Attach comments #81

mamaniv · 2020-05-26T14:32:23Z

I'm trying to use attachComments functionality of escodegen, which gets tree,comments,tokens as arguments.

Unfortunately, it doesn't preserve the comments using Meriayh and it looks like the tokens types and range are different than what escodegen expect to have.

I tried the following scenario:

`

const sourceCode = `
  //Comment1
  const test1 = 1;
  //Comment2
  const test2 = 2;
`;
let tokens = [];
let comments = [];
let tree = meriyah.parse(sourceCode, {
  ranges: true,
  globalReturn: true,
  onToken: function (type, start, end) {
    let value = this.tokenValue ? this.tokenValue.toString() : '';
    tokens.push({type: type, value: value, range: [start, end]});
  },
  onComment: function (type, value, start, end) {
    type = type === 'SingleLine' ? 'Line' : type;
    type = type === 'MultiLine' ? 'Block' : type;
    comments.push({type: type, value: value, range: [start, end]});
  }
});
replaceStartEndToRange(tree);

tree = escodegen.attachComments(tree, comments, tokens);
const res = escodegen.generate(tree, {
  sourceCode: sourceCode,
  format: {
    compact: false,
    preserveBlankLines: true
  },
  comment: true
});
expect(res).to.be.equal(sourceCode);

`

sourceCode:
//Comment1
const test1 = 1;
//Comment2
const test2 = 2;

res:
const test1 = 1;

 const test2 = 2;

As you can see, the comments are missing.

I use
"meriyah": "1.9.12"
"escodegen": "1.14.1"

BTW, it works with Esprima.

Thanks,
Niv

The text was updated successfully, but these errors were encountered:

KFlash · 2020-05-26T14:44:05Z

Could you look at the code and try to figure out where it goes wrong? What's the differences vs Esprima as you mentioned?
This project was done by some students of mine, and I'm knee deep involved in a private project so little time atm to fix this.

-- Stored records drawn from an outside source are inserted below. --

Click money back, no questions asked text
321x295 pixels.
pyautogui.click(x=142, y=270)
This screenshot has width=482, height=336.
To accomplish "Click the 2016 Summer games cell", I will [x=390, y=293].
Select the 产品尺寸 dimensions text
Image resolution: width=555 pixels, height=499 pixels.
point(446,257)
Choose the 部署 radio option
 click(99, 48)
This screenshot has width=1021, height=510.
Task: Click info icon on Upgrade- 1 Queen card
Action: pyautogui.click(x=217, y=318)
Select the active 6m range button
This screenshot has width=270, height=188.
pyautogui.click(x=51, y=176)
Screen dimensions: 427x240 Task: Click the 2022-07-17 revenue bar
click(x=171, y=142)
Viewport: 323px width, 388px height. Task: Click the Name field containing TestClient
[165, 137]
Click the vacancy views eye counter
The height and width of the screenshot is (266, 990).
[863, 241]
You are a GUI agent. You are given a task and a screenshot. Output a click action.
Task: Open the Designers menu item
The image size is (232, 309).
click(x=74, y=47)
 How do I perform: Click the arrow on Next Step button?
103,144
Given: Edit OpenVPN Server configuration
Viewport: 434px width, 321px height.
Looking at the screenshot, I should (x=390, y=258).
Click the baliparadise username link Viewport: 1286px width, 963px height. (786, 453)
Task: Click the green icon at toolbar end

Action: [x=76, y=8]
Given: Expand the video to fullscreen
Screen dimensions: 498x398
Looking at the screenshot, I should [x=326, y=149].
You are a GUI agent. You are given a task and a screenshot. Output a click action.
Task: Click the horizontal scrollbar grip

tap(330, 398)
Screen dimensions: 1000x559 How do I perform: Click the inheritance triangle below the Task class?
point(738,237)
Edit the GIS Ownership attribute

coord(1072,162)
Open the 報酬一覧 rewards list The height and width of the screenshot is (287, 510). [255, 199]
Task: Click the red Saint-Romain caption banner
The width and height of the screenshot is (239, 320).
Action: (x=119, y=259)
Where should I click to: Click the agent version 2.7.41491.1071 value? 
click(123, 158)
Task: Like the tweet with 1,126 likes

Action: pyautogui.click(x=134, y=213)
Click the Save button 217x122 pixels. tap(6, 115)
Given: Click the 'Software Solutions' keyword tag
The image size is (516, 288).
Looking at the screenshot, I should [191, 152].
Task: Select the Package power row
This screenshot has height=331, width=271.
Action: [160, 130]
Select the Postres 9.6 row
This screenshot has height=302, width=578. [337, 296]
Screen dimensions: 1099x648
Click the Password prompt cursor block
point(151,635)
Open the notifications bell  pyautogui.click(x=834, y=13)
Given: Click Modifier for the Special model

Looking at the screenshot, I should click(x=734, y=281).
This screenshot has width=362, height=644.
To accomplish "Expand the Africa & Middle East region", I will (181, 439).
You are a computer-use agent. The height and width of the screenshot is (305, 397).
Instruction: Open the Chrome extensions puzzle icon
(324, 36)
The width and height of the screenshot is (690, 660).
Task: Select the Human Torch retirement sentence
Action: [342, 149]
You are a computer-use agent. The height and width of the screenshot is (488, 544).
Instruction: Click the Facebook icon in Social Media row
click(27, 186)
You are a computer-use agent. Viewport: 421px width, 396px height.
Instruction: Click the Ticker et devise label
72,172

@3cp do you have any idea what's going wrong here?

mamaniv · 2020-05-26T14:50:31Z

I'm not sure I fully understand the logic, but I can attach the tokens I get from Esprima and what I get in Meriyah.

BTW, it also get the wrong Punctuator values (I used a workaround to fixed that, but it actually broken too).


Meriyah:
[
  {
    "type": "Keyword",
    "value": "const",
    "range": [
      0,
      16
    ]
  },
  {
    "type": "Identifier",
    "value": "test1",
    "range": [
      16,
      22
    ]
  },
  {
    "type": "Punctuator",
    "value": "=",
    "range": [
      22,
      24
    ]
  },
  {
    "type": "Numeric",
    "value": "1",
    "range": [
      24,
      26
    ]
  },
  {
    "type": "Punctuator",
    "value": ";",
    "range": [
      26,
      27
    ]
  },
  {
    "type": "Keyword",
    "value": "const",
    "range": [
      27,
      44
    ]
  },
  {
    "type": "Identifier",
    "value": "test2",
    "range": [
      44,
      50
    ]
  },
  {
    "type": "Punctuator",
    "value": "=",
    "range": [
      50,
      52
    ]
  },
  {
    "type": "Numeric",
    "value": "2",
    "range": [
      52,
      54
    ]
  },
  {
    "type": "Punctuator",
    "value": ";",
    "range": [
      54,
      55
    ]
  }
]

Esprima:
[
  {
    "type": "Keyword",
    "value": "const",
    "range": [
      11,
      16
    ]
  },
  {
    "type": "Identifier",
    "value": "test1",
    "range": [
      17,
      22
    ]
  },
  {
    "type": "Punctuator",
    "value": "=",
    "range": [
      23,
      24
    ]
  },
  {
    "type": "Numeric",
    "value": "1",
    "range": [
      25,
      26
    ]
  },
  {
    "type": "Punctuator",
    "value": ";",
    "range": [
      26,
      27
    ]
  },
  {
    "type": "Keyword",
    "value": "const",
    "range": [
      39,
      44
    ]
  },
  {
    "type": "Identifier",
    "value": "test2",
    "range": [
      45,
      50
    ]
  },
  {
    "type": "Punctuator",
    "value": "=",
    "range": [
      51,
      52
    ]
  },
  {
    "type": "Numeric",
    "value": "2",
    "range": [
      53,
      54
    ]
  },
  {
    "type": "Punctuator",
    "value": ";",
    "range": [
      54,
      55
    ]
  }
]

KFlash · 2020-05-26T15:12:28Z

I see the range for ident is out of range?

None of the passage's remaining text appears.